I complained to Twitter, a lot. And that’s where things took a turn for the better. Although I’d been spending a lot of time searching for websites with helpful posts about my problem, Twitter is actually full of helpful people. I had some great help. Cultural Savage offered to just do it for me, and also pointed me to some great resources. Avitable helped me clear up the confusion about why my database wasn’t talking to my WordPress files. And Astrogirl426 held my hand while I tried to figure out why my permalinks weren’t working even though my main page was. With their help I finally figured everything out.
I ended up with a new WordPress Installation, a new database name, my old database files imported into the new database, all of my files restored to the day before (instead of just grabbing the first third), and then a change in the wp-config.php file from the restore to look for the new database name, even though it had all of the old database content.
“SUCCESSSSSSS!!!!!” I yelled to Twitter when I was done. I refrained from offering a link purporting to be to my restored blog, but would actually be a Rickroll. Twitter had been too kind. Even though, as Mr Lady hinted to me, it would have been one of my best Rickrolls ever. But no, I was feeling happy, celebratory, even. I had conquered my rogue blog. I had gone forth with allies, brave and true, and returned victorious to my online space. I settled in to the couch to try to get on with the actual business of the day.
Then Emily came home from work, and I realized just how long I’d been questing. Too long. Dinner calls, kids must be bathed. A day wasted online in the least fun way I can imagine that is also safe for work.
Now, note that essentially what I did was set myself the problem of adding a counter to my blog, and then in a few short steps I had deleted the entire thing.
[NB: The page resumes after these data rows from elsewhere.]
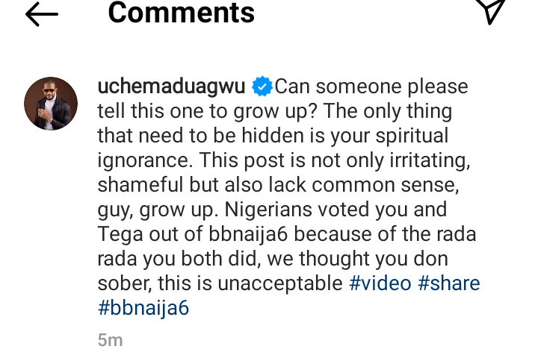Click the blue verified badge beside uchemaduagwu

coord(262,87)
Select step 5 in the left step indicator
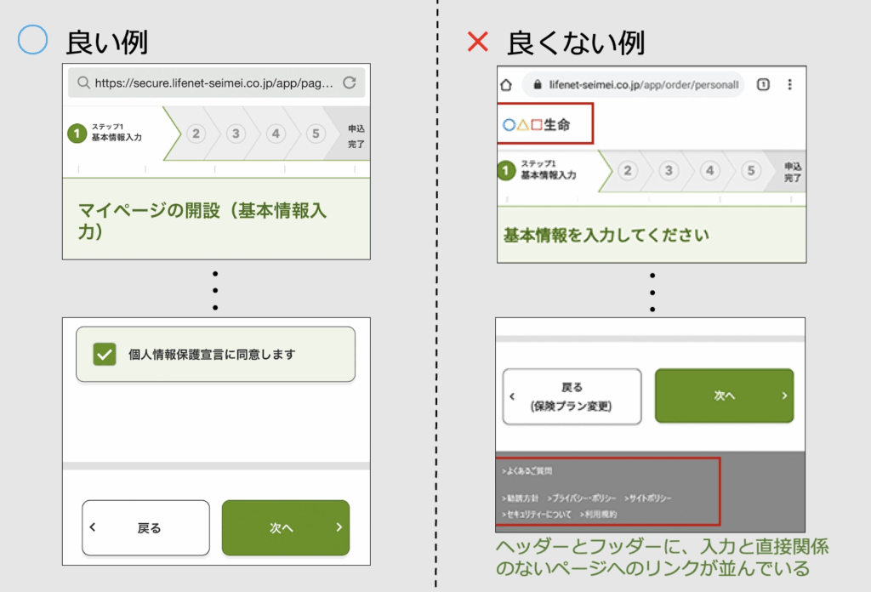This screenshot has width=871, height=592. tap(315, 134)
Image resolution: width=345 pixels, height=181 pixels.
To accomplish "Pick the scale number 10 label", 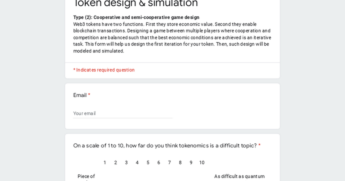I will click(202, 163).
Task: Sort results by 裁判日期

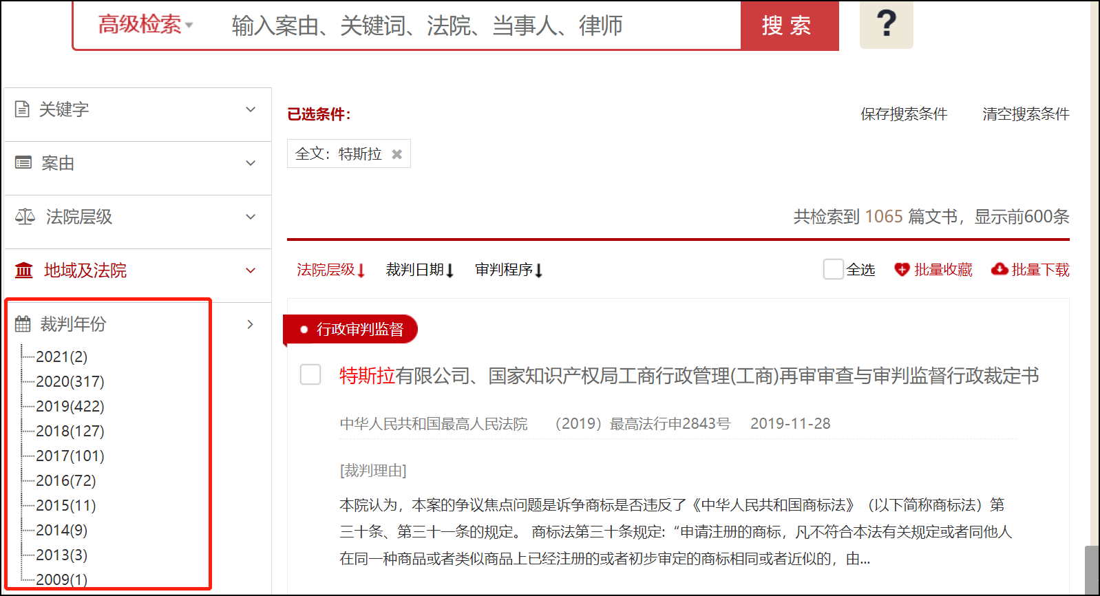Action: (419, 270)
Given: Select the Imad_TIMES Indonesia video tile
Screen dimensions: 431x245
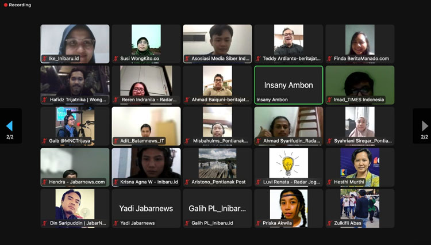Looking at the screenshot, I should click(x=360, y=85).
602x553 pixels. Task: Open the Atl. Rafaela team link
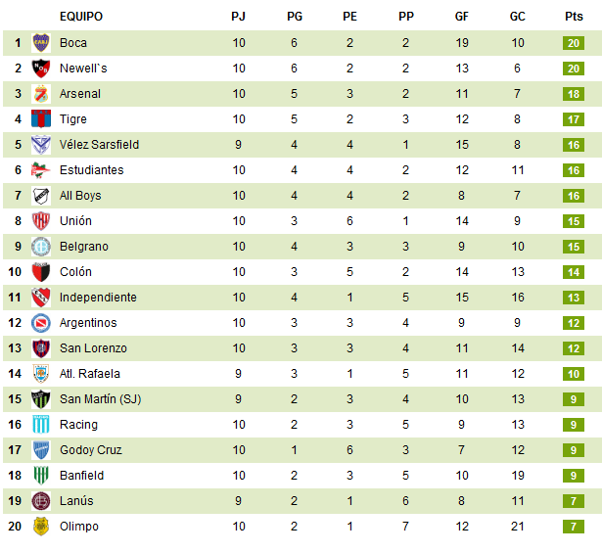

Do not be like me. I was lucky to have help, a recent restore point for some files, an okay database backup that I grabbed right before I really broke things, and some time. Backup your files. Backup your database. Don’t add widgets and code and make changes to your blog layout when you don’t know what you are doing. Be smarter than me.
Oh, remember all of those changes I made to the blog, way, way up there at the top of this post? Yeah, I did all of that after I restored my broken blog to all of its glory. Because I couldn’t leave well enough alone. But, I didn’t add any subscriber or visitor counters. Because maybe I was doing it for the wrong reasons after all.
I’d say my blog had a pretty strong opinion about that.